* EXCERPTED DATA *

——————

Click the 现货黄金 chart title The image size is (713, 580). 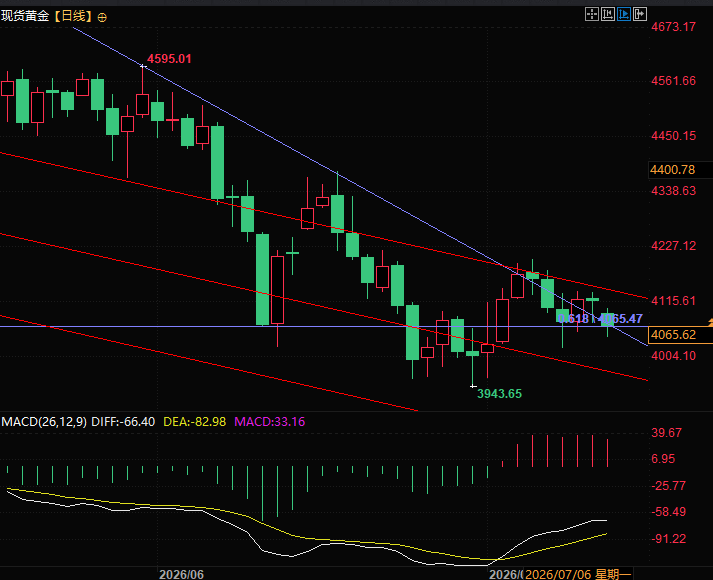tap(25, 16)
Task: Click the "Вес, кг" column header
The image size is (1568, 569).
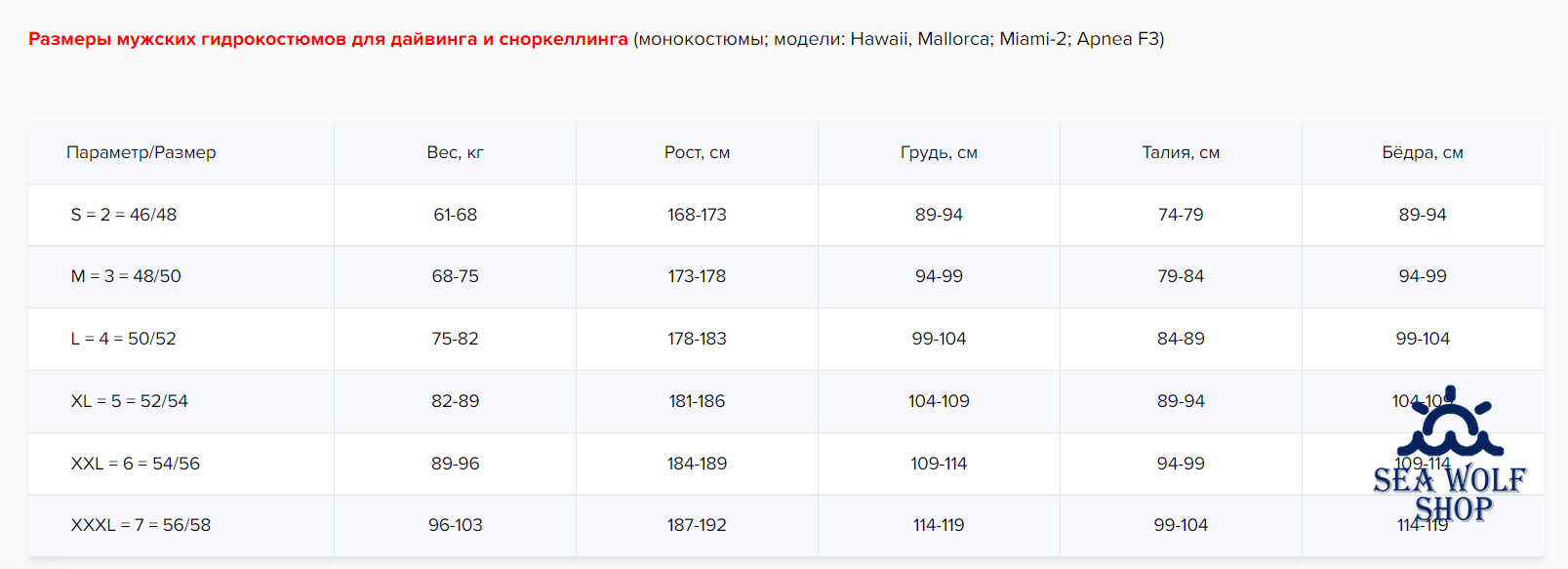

——————

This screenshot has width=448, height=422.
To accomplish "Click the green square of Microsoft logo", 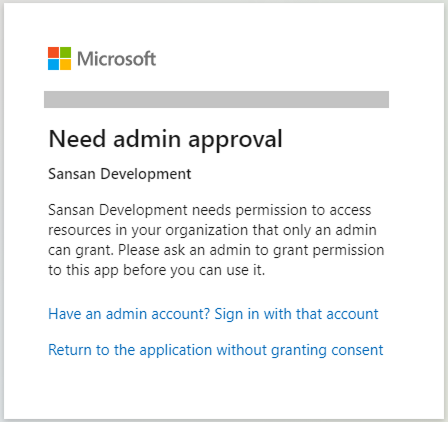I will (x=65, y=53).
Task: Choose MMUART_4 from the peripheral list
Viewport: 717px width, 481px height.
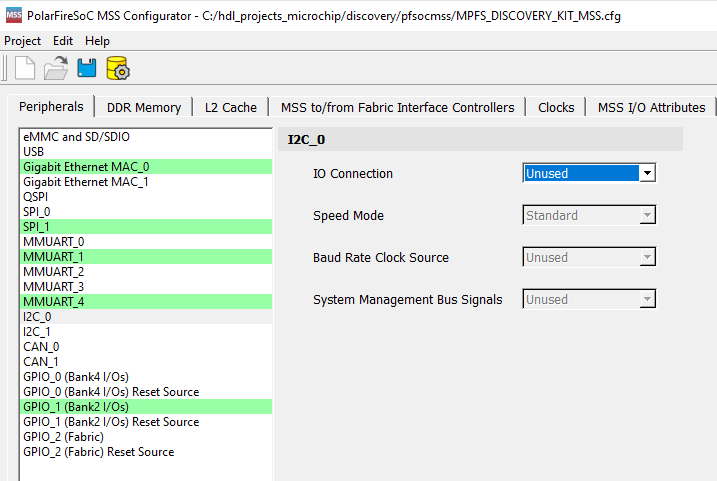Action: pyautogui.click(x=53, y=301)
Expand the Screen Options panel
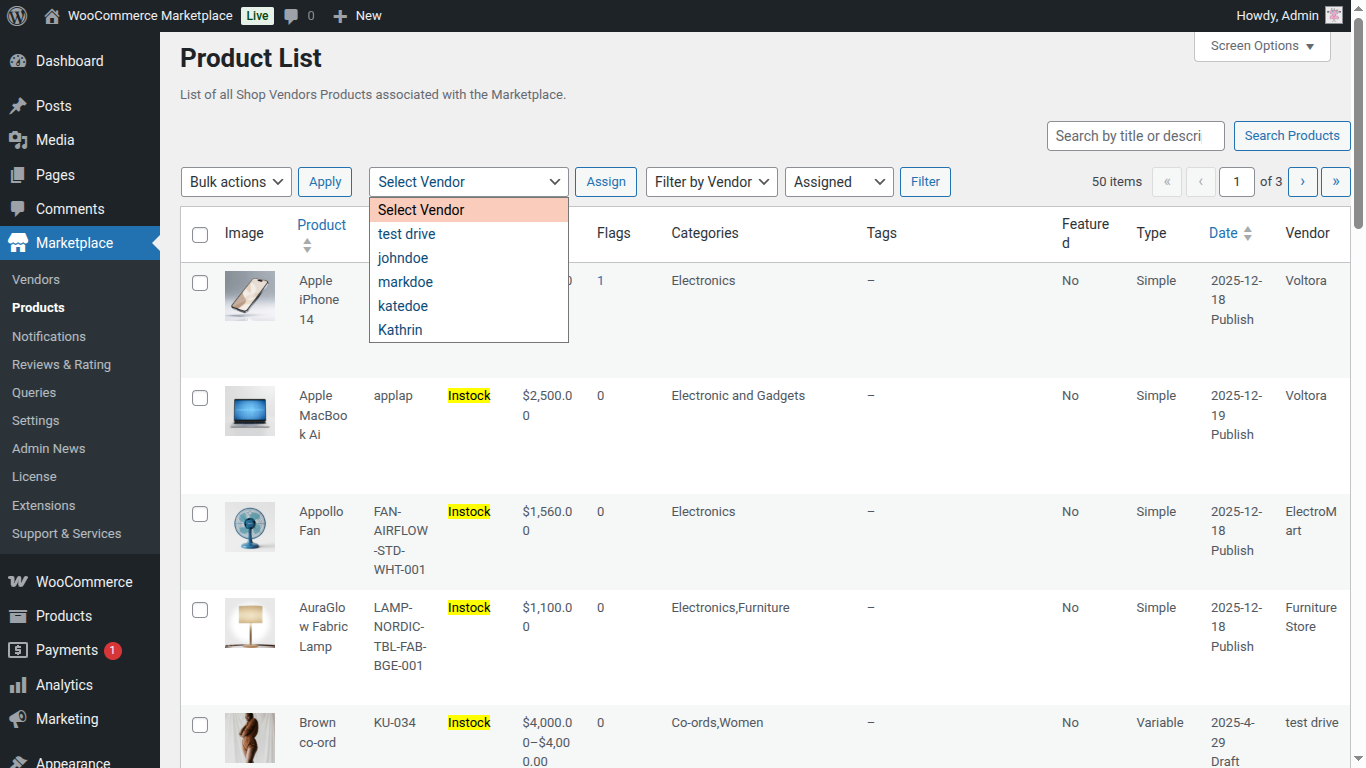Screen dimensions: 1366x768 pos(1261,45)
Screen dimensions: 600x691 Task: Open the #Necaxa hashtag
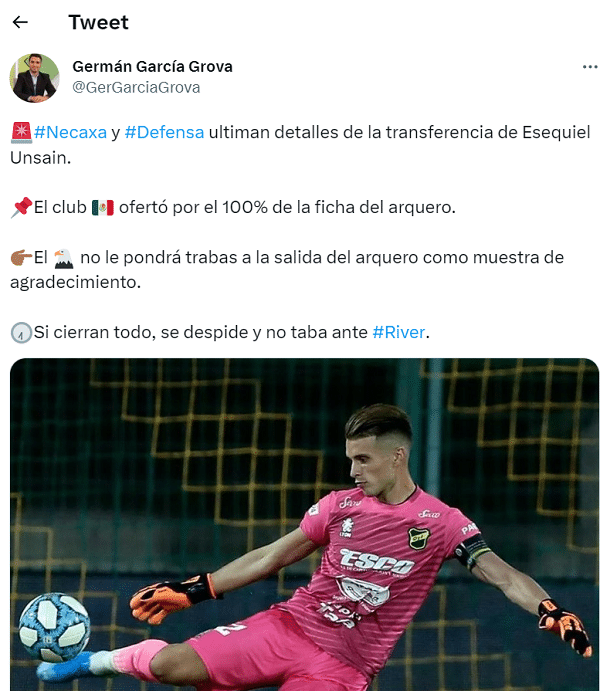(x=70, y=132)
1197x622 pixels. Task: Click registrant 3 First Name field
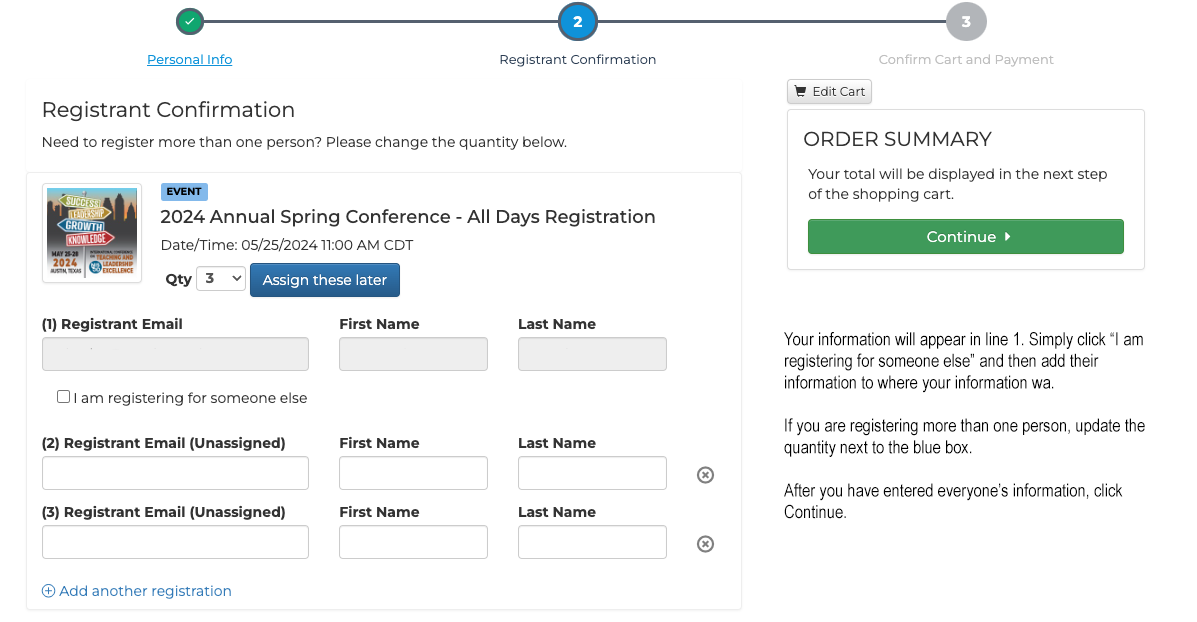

——————

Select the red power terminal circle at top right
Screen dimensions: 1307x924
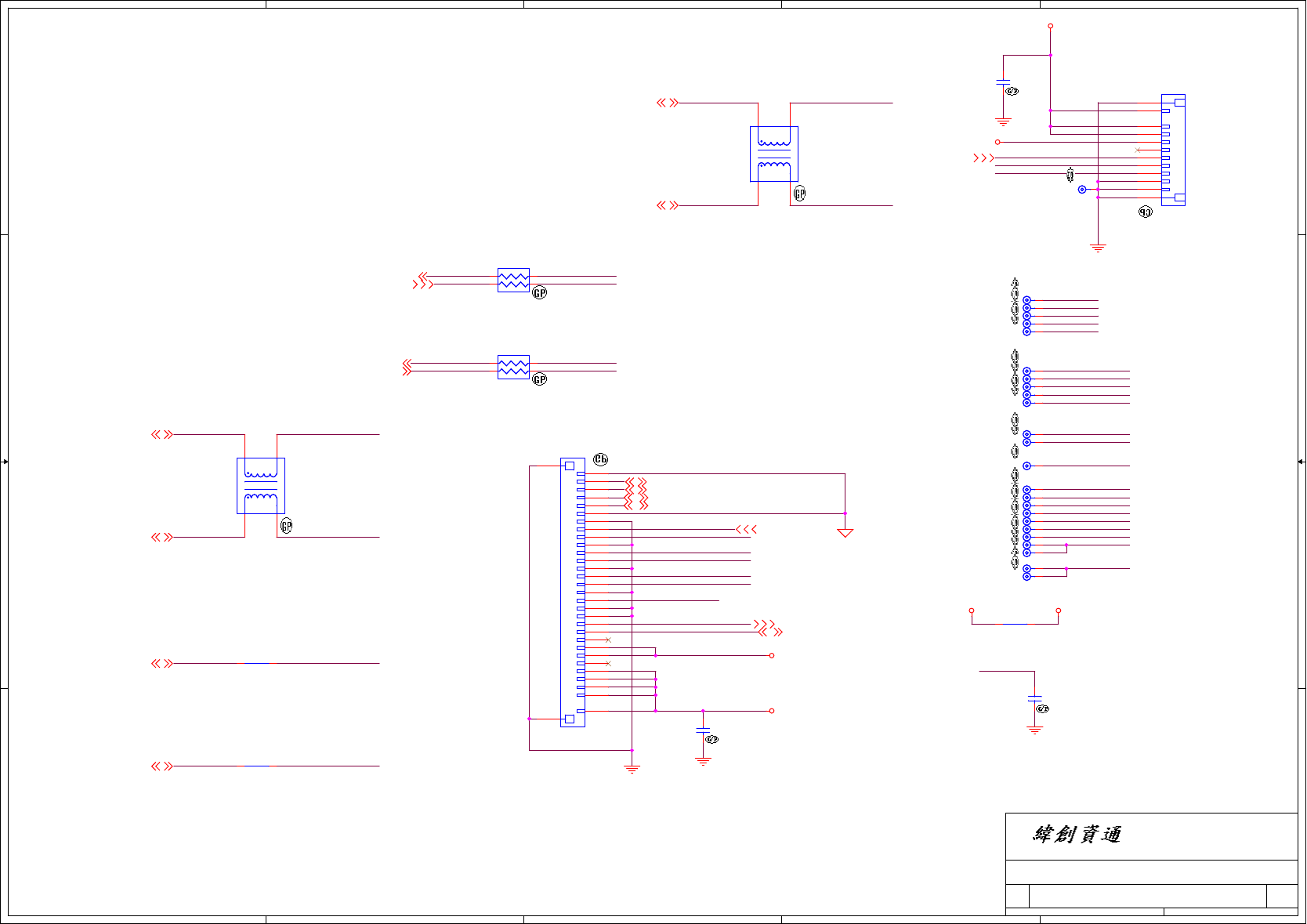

——————

* WHAT TO WORK ON *
Copy the listing above exactly, but only from the line with "Expand the Screen Options panel" through the line with "1197x622 pixels. Task: Click", including those two lines and excluding any picture.

* EXERCISE OUTPUT *
Expand the Screen Options panel
Screen dimensions: 1366x768 pos(1261,45)
Screen dimensions: 600x691 Task: Open the #Necaxa hashtag
(x=70, y=132)
1197x622 pixels. Task: Click registrant 3 First Name field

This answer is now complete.